Some patients may not understand why they're on a medication—and why they need to stay on it, even if they feel well. A study released this summer looked at veterans who'd been prescribed statins—at low or no cost—to prevent heart problems. Within six months, more than half stopped taking the drugs or weren't taking them correctly. The nonadherers were more likely to say they didn't see themselves at high risk of a heart attack, believed a low-fat diet they'd adopted made the drug unnecessary, or figured that once their cholesterol levels came down, they were "cured." "There's a communication problem," says Devin Mann, an author of the study and an internist at Mount Sinai School of Medicine in New York. "We all need to start out on the same page so patients know why they're on a drug and how long they'll be on it."
Improving one's communication with doctors may be the cheapest and most far-reaching step the average person can take. But Christensen says doctors need to take responsibility, too. "It can even be something like asking the patient whether he'd prefer the once-daily or once-monthly form of a treatment," he says. "It's like when you're trying to get your 4-year-old to eat his vegetables. You don't say, 'Eat your vegetables,' you say, 'Would you rather have the peas or the carrots?' "

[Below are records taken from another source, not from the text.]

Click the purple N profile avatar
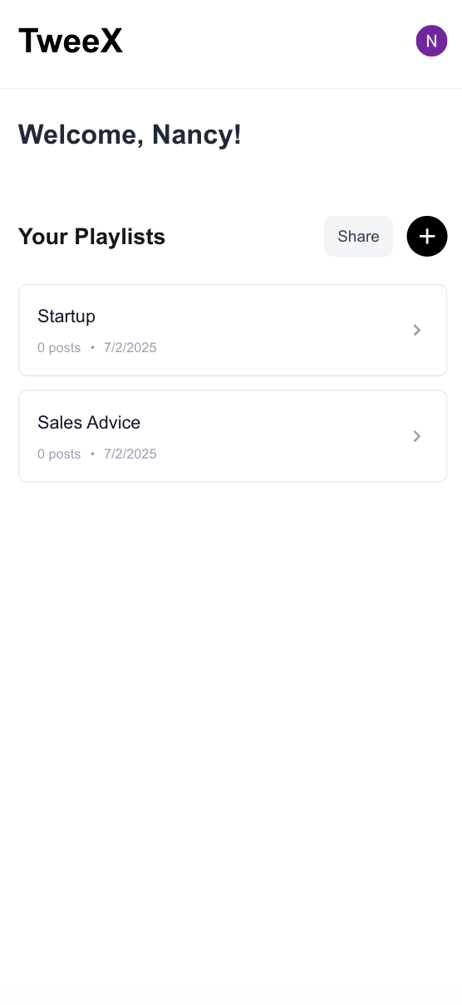Image resolution: width=462 pixels, height=1005 pixels. pyautogui.click(x=431, y=41)
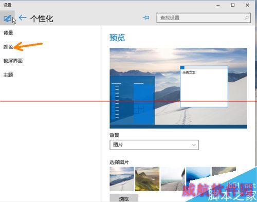257x202 pixels.
Task: Click the magnifier search icon
Action: coord(247,17)
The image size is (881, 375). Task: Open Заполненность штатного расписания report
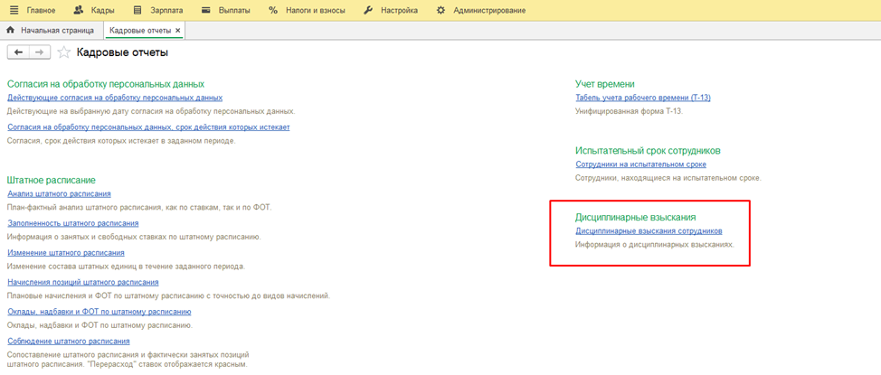(x=72, y=223)

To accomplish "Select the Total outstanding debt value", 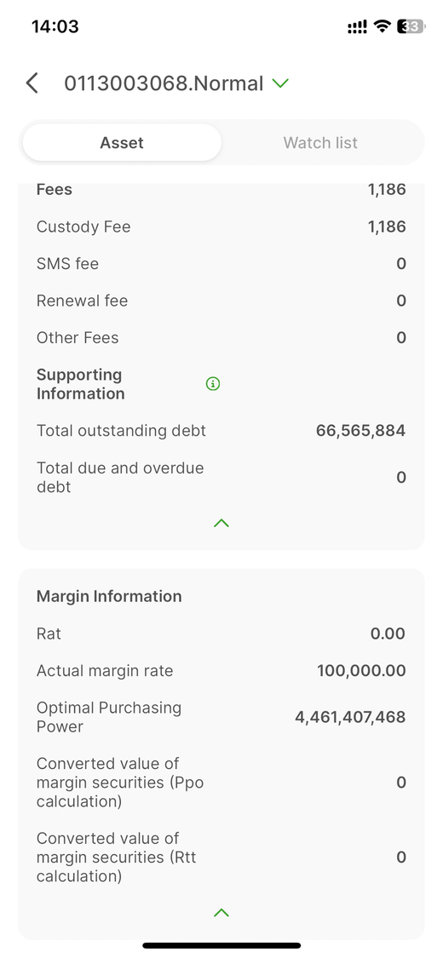I will pos(360,431).
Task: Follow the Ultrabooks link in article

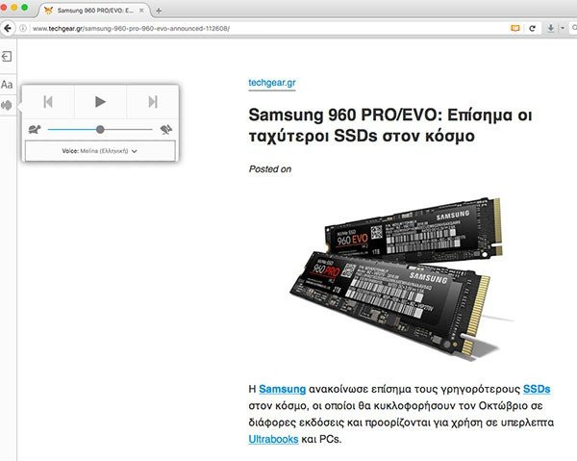Action: (273, 439)
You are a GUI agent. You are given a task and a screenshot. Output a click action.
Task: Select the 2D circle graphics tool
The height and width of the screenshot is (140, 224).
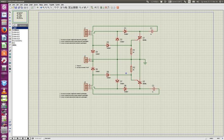click(10, 57)
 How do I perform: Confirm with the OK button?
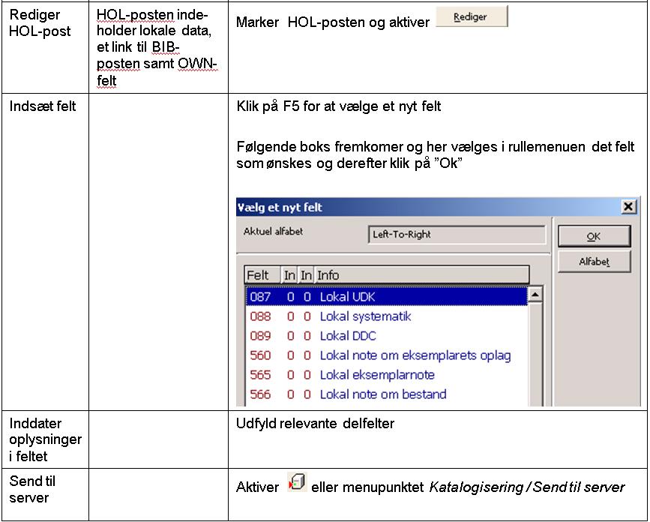[x=593, y=236]
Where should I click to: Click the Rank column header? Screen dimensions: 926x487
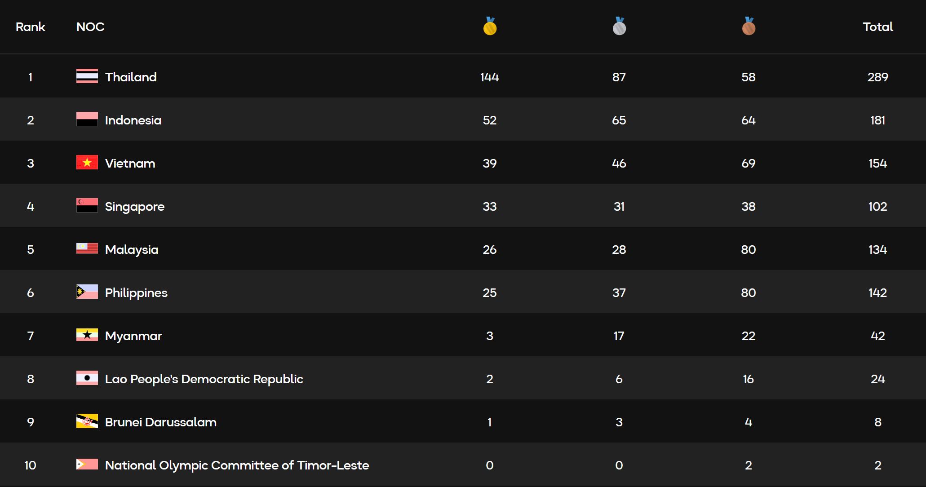click(31, 27)
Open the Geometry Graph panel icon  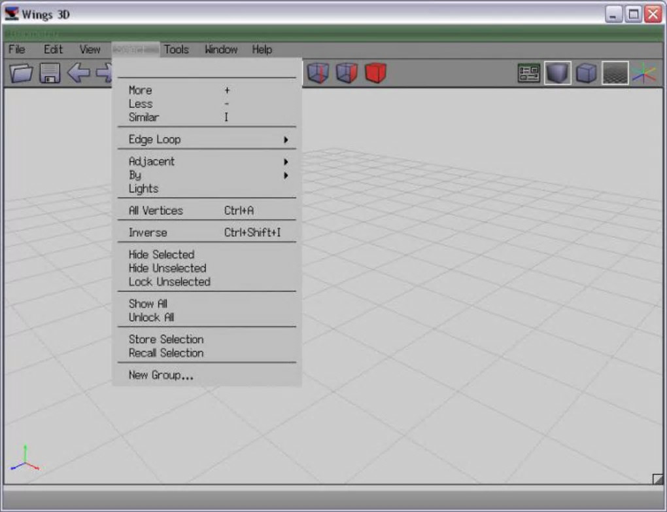(x=529, y=73)

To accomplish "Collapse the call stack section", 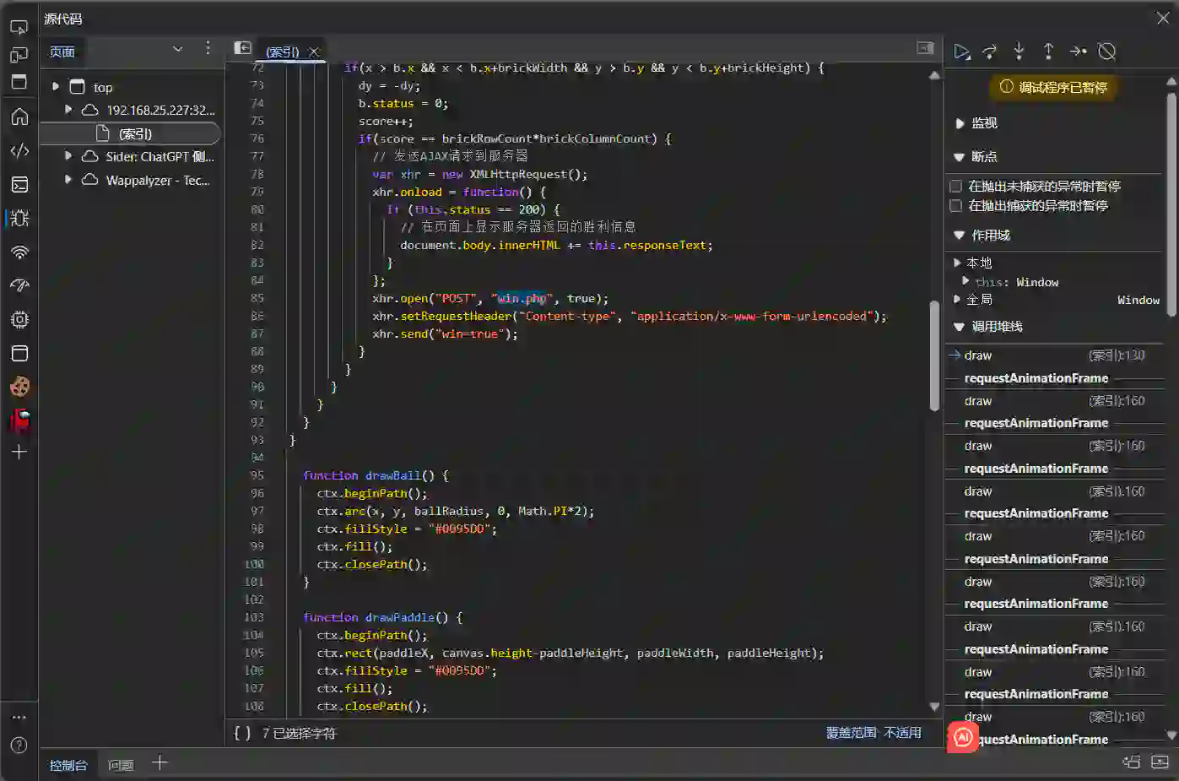I will (960, 327).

Patients' mistaken beliefs or misguided attitudes are increasingly problematic in the treatment of cancer, where it's becoming common for patients to take oral drugs for years. "People get tired of being reminded they have cancer," says Maurie Markman, vice president for clinical research at M.D. Anderson.
For Galvan, the decision not to take his drugs resulted from a combination of unpleasant physical effects—he hated giving himself a weekly injection as well as the rashes that followed—and a desire to escape the reality of a shocking diagnosis. "I felt this sense of urgency to be normal again," he says. "I went from only taking a Tylenol once in a while to having a big Ziploc gallon bag full of pills, another full of syringes, and another full of vials." It was the post-confessional heart-to-heart he had with his nurse and doctor that made a light bulb go on. "They told me, 'You're not the first person to do this, but if you don't take your medicine, you will die.'" Now healthy—and taking his medication as prescribed—he still returns to M.D. Anderson twice a year to make sure his cancer hasn't returned. But he's no longer being monitored more frequently to be sure he's complying. "They saw," he says, "that I'm a man of my word."
TALK WITH THE DOC
The best route to consistent and proper use of prescription drugs, experts say, involves making sure the doctor and you—or the loved one whose care you're overseeing—are on the same page. Some things you need to know whenever a doctor writes you a prescription or a pharmacist fills it:
- Why am I taking this medicine?
- How does it work in my body?
- What's the dosage schedule, and how do I take it?
- Will it safely mix with the other medicines I'm taking?
- What should I do if I accidentally skip a dose?
- What side effects might I experience? Which can I ignore, and which do I need to report?
- How will I know if the medicine is working?
- What should I do when I'm about to run out?